Task requirements » Repeat nothing but the lines below running from the one containing "Given: Expand the 摄像机 1 layer properties" to the one containing "The width and". Keep both end lines.

Available records »
-=-=-=-=-
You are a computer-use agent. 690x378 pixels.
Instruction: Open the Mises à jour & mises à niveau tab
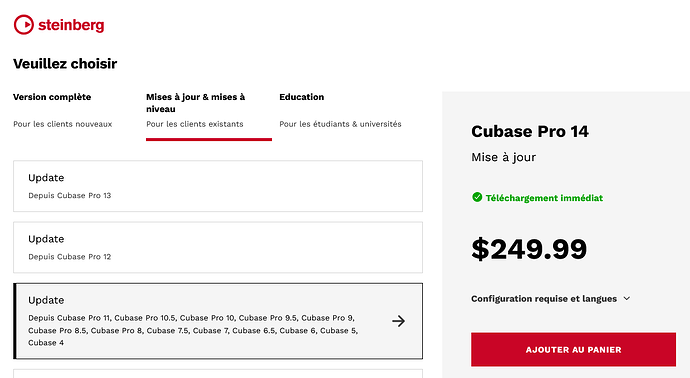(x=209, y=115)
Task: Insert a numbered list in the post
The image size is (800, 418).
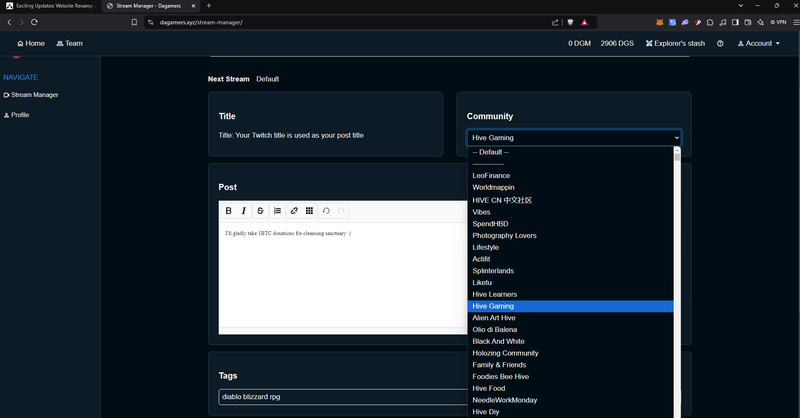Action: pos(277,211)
-=-=-=-=-
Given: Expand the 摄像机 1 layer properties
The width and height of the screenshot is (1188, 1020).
-=-=-=-=-
Task solution »
Given: Expand the 摄像机 1 layer properties
The width and height of the screenshot is (1188, 1020).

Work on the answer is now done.